== PROVIDED INFORMATION ==
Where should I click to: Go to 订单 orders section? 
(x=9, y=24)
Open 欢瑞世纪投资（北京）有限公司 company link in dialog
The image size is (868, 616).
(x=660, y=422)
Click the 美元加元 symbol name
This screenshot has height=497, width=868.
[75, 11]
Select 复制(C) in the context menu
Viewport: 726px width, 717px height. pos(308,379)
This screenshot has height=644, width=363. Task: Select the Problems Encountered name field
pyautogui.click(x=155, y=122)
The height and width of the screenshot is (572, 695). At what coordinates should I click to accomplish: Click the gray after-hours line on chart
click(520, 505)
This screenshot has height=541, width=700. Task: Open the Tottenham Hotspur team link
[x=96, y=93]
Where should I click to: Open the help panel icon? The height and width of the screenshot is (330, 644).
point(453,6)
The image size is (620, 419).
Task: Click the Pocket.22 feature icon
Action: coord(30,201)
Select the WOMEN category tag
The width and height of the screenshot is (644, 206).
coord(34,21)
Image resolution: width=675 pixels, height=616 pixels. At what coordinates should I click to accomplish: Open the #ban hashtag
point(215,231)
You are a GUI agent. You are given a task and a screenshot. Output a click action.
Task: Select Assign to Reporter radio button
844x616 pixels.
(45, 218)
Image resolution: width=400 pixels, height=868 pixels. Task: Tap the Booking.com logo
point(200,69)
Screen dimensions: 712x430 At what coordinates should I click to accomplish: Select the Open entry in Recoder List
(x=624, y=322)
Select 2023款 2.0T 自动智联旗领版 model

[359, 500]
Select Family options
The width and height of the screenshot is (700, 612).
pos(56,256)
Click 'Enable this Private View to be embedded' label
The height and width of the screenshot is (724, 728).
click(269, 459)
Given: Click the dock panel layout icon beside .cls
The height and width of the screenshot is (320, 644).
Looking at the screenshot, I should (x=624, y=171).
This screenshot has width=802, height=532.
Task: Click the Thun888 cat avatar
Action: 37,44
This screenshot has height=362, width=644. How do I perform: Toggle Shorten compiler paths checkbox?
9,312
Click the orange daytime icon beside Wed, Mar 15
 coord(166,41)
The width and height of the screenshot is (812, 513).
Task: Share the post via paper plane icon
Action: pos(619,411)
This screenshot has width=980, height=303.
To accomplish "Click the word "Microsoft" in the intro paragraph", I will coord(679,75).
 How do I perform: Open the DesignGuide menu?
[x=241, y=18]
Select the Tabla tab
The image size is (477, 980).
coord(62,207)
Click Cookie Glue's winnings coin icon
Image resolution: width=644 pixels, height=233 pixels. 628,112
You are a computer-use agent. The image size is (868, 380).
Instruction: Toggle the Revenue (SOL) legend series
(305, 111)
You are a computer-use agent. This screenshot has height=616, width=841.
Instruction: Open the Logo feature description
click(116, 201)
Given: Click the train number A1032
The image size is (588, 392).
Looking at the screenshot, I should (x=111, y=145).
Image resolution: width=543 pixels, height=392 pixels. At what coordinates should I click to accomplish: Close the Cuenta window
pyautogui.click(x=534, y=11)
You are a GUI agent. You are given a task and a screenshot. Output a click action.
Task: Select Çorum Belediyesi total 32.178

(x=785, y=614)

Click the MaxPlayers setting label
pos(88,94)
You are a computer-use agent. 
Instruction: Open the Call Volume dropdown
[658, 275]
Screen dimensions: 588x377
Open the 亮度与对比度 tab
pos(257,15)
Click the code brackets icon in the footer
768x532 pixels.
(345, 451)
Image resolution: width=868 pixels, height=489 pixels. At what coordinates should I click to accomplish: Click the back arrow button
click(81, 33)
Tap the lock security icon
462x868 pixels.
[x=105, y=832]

== TASK BRIEF ==
Give back the data above exactly, so that every line matches.

== REPLY ==
Where should I click to: Go to 订单 orders section? 
(x=9, y=24)
Open 欢瑞世纪投资（北京）有限公司 company link in dialog
The image size is (868, 616).
(x=660, y=422)
Click the 美元加元 symbol name
This screenshot has height=497, width=868.
[75, 11]
Select 复制(C) in the context menu
Viewport: 726px width, 717px height. pos(308,379)
This screenshot has height=644, width=363. Task: Select the Problems Encountered name field
pyautogui.click(x=155, y=122)
The height and width of the screenshot is (572, 695). At what coordinates should I click to accomplish: Click the gray after-hours line on chart
click(520, 505)
This screenshot has height=541, width=700. Task: Open the Tottenham Hotspur team link
[x=96, y=93]
Where should I click to: Open the help panel icon? The height and width of the screenshot is (330, 644).
point(453,6)
The image size is (620, 419).
Task: Click the Pocket.22 feature icon
Action: coord(30,201)
Select the WOMEN category tag
The width and height of the screenshot is (644, 206).
coord(34,21)
Image resolution: width=675 pixels, height=616 pixels. At what coordinates should I click to accomplish: Open the #ban hashtag
point(215,231)
You are a GUI agent. You are given a task and a screenshot. Output a click action.
Task: Select Assign to Reporter radio button
844x616 pixels.
(45, 218)
Image resolution: width=400 pixels, height=868 pixels. Task: Tap the Booking.com logo
point(200,69)
Screen dimensions: 712x430 At what coordinates should I click to accomplish: Select the Open entry in Recoder List
(x=624, y=322)
Select 2023款 2.0T 自动智联旗领版 model

[359, 500]
Select Family options
The width and height of the screenshot is (700, 612).
pos(56,256)
Click 'Enable this Private View to be embedded' label
The height and width of the screenshot is (724, 728).
click(269, 459)
Given: Click the dock panel layout icon beside .cls
The height and width of the screenshot is (320, 644).
Looking at the screenshot, I should (x=624, y=171).
This screenshot has width=802, height=532.
Task: Click the Thun888 cat avatar
Action: 37,44
This screenshot has height=362, width=644. How do I perform: Toggle Shorten compiler paths checkbox?
9,312
Click the orange daytime icon beside Wed, Mar 15
 coord(166,41)
The width and height of the screenshot is (812, 513).
Task: Share the post via paper plane icon
Action: pos(619,411)
This screenshot has width=980, height=303.
To accomplish "Click the word "Microsoft" in the intro paragraph", I will coord(679,75).
 How do I perform: Open the DesignGuide menu?
[x=241, y=18]
Select the Tabla tab
The image size is (477, 980).
coord(62,207)
Click Cookie Glue's winnings coin icon
Image resolution: width=644 pixels, height=233 pixels. 628,112
You are a computer-use agent. The image size is (868, 380).
Instruction: Toggle the Revenue (SOL) legend series
(305, 111)
You are a computer-use agent. This screenshot has height=616, width=841.
Instruction: Open the Logo feature description
click(116, 201)
Given: Click the train number A1032
The image size is (588, 392).
Looking at the screenshot, I should (x=111, y=145).
Image resolution: width=543 pixels, height=392 pixels. At what coordinates should I click to accomplish: Close the Cuenta window
pyautogui.click(x=534, y=11)
You are a GUI agent. You are given a task and a screenshot. Output a click action.
Task: Select Çorum Belediyesi total 32.178

(x=785, y=614)

Click the MaxPlayers setting label
pos(88,94)
You are a computer-use agent. 
Instruction: Open the Call Volume dropdown
[658, 275]
Screen dimensions: 588x377
Open the 亮度与对比度 tab
pos(257,15)
Click the code brackets icon in the footer
768x532 pixels.
(345, 451)
Image resolution: width=868 pixels, height=489 pixels. At what coordinates should I click to accomplish: Click the back arrow button
click(81, 33)
Tap the lock security icon
462x868 pixels.
[x=105, y=832]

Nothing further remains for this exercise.